TASK TO CARRY OUT: Summarize the passage about the wire's clearance under the Code in two sentences.

READING PASSAGE:

No doubt this branch of the plaintiff's argument is founded on the fact that one of plaintiff's experts, Isaac Stewart, testified that the wire was in violation of the Code because it was less than eight feet above the guard rail of the fire escape and less than three feet from the ornamental or decorative bows attached to the railing. He expressed the opinion that the Code compelled compliance with both horizontal and vertical requirements despite his admission that it is permissible to run a wire over the top of a building, provided it is not less than eight feet above the roof *393 or an attachment thereto. It is obvious that in such circumstances the required horizontal clearance of three feet could not be met. In practical effect, Mr. Stewart's interpretation would mean that if a power company found it necessary to install a high tension wire three feet from the side of a skyscraper, it would be obliged to run the wire eight feet above the top of the building, notwithstanding that the Code fixes the minimum height as 20 feet above ground level. The theory advanced by Mr. Stewart was rejected by plaintiff's other expert, Solomon Fishman, as is demonstrated by his answers to interrogation by the court:

"The Court: If it is 8 feet above the building, it can go right over the top of the building, isn't that right?

DATASET CONTENT:
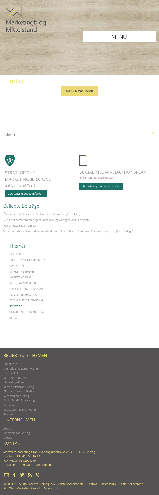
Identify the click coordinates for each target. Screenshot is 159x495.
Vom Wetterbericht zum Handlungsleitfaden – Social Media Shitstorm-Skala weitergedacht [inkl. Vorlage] (68, 231)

SOLUTION TO THE PROBLEM: Isaac Stewart, one of the plaintiff's experts, testified that the wire violated the Code because it was less than eight feet above the fire escape's guard rail and less than three feet from the decorative bows on the railing, and he held that the Code required compliance with both the horizontal and vertical requirements. His interpretation would mean that a high tension wire installed three feet from the side of a skyscraper would have to run eight feet above the top of the building, even though the Code sets the minimum height at 20 feet above ground level, and the plaintiff's other expert, Solomon Fishman, rejected that theory.